Good idea! I think I'll give it a try once I get DMA timings worked out. Only games that are very geenrous with timing alignments will sync without that.
Speaking of which, after several failed attempts and hours of debugging, dpcmletterbox/dpcmletterbox now works properly. This is a signifcant improvement to DMC DMA timing so I hope i can make more progress on OAM DMA now.
Wow, it's crazy how fast you get these improvements out. Great work.
I've a question though, is an emulator passing all those above tests perfect in the sense that it behaves like real hardware?
Or is it just that he passes all pubished test roms but there might still be differences to real hardware because maybe those roms didn't cover every hardware aspect?
Emulator Coder, Site Developer, Site Owner, Expert player
(3581)
Joined: 11/3/2004
Posts: 4754
Location: Tennessee
In the case of NES test roms, they most definitely test edge cases that are beyond anything games utilize, for instance certain undocumented opcodes.

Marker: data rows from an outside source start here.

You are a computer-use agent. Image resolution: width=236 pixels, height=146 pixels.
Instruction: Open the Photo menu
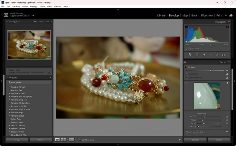click(x=25, y=6)
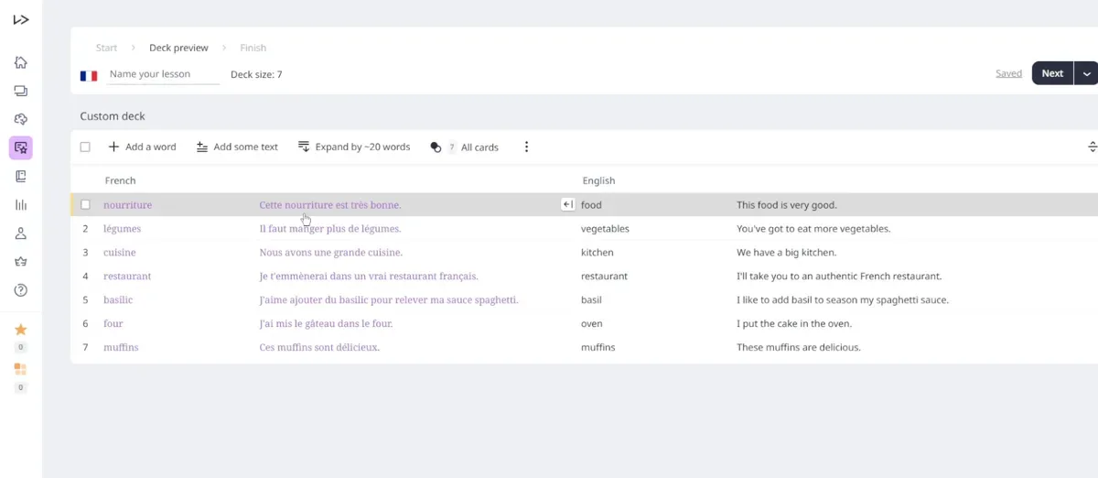The height and width of the screenshot is (478, 1098).
Task: Click Expand by ~20 words
Action: point(354,147)
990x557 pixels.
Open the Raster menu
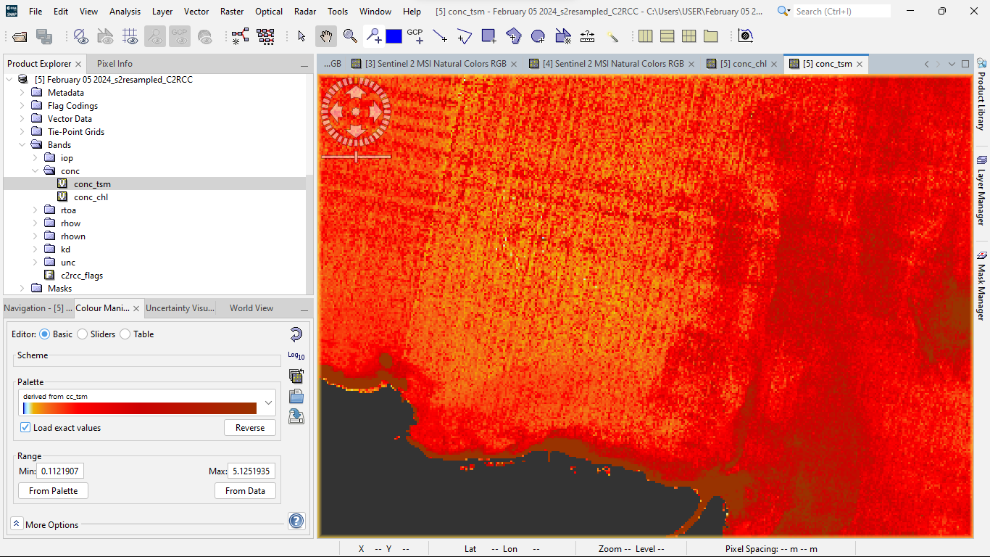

The nes test in general are very well established and the hardware is very well understood. Passing all tests would generally mean high "game compatibility" as well as very accurately emulating the hardware. I air quote game compatibility because in reality the nes also has a insane number of cart types to support and that generally dwarfs the core emulation in terms of developer effort.
Thanks!
In the case of NesHawk specifically, yes there is a very real difference between the emulation architecture and the real hardware.
NesHawk runs at the the timing level of a PPU tick, when 3 of those ticks go by we run one CPU instruction. A real NES though runs at a timing level one step above this, where a master clock ticks off pulses and the PPU and CPU use their own divders to time execution. In particular the 6502 (or the NES variant in this case) actually runs 2 phases which make up one instruction clock, and this level of hardware detail is not emulated at all by NesHawk. The fact it can still pass all these edge case tests though is simply proof that this level of detail is not really needed almost all of the time.

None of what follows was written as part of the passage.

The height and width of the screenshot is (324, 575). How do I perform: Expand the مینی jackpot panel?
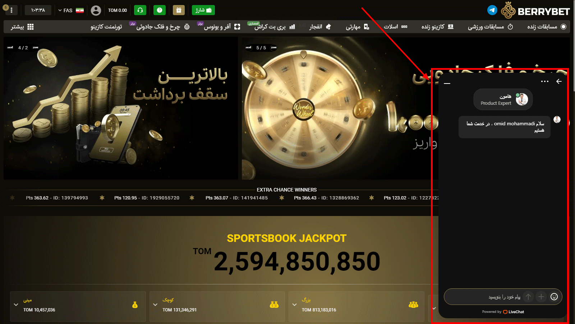tap(16, 305)
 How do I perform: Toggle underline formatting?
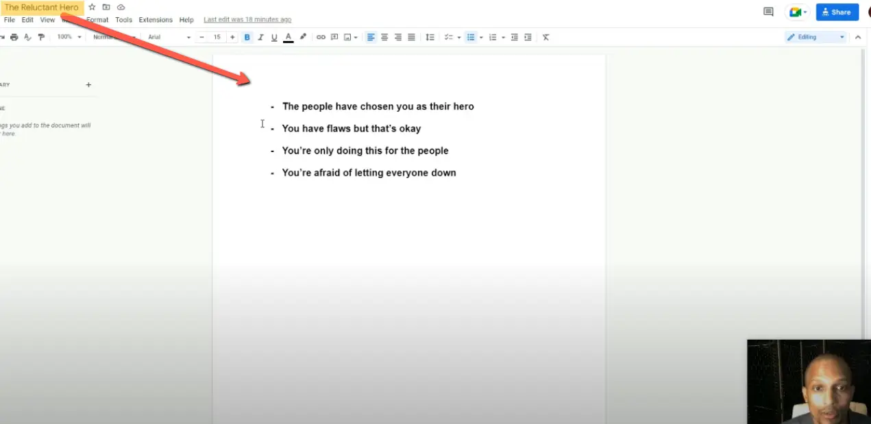(x=274, y=37)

If you are interested in how things really work, you can check out Visual 2A03 (the NES cpu) or Visual 2C02 (the ppu), pretty neat stuff!
____________________________
I finally got around to working on ppu open bus behaviour. It was pretty simple, now cpu_dummy_writes/cpu_dummy_writes_ppumem and ppu_open_bus/ppu_open_bus both pass. Scratch 2 more off the list.
I noticed that the DMA work you've been doing relies on the RDY pin. I've put off working much on the 6502 CPU core until after I could get some automated testing going. However, the IncPc micro-op in the MOS6502X core was missing the dummy read (which would be stalled by RDY.) I've committed that fix today to master.
AHX/SHX/SHY illegal opcodes affected by the high byte of the effective address also behave differently based on the RDY pin. More info here: http://csdb.dk/forums/index.php?roomid=11&topicid=94460
If you read that, keep in mind that in the C64 context, RDY is controlled by the video chip and is made inactive when it needs the bus fully.
Thanks!
Oh good catch! After looking at that I noticed that the dummy read for various instructions also is not affected by the RDY pin as it should be, and I think that is part of what is keeping from passing some more of these test, so fortuitous timing.
Glad to hear! I'm thinking that should take care of all the dummy reads. A quick skim revealed nothing else.
If you're looking over it more, just remember the rule of thumb: if the 6502 isn't writing, it's reading. This applies at all times, regardless if the read is useful. If the code doesn't perform exactly one of these in any given cycle, it's a bug.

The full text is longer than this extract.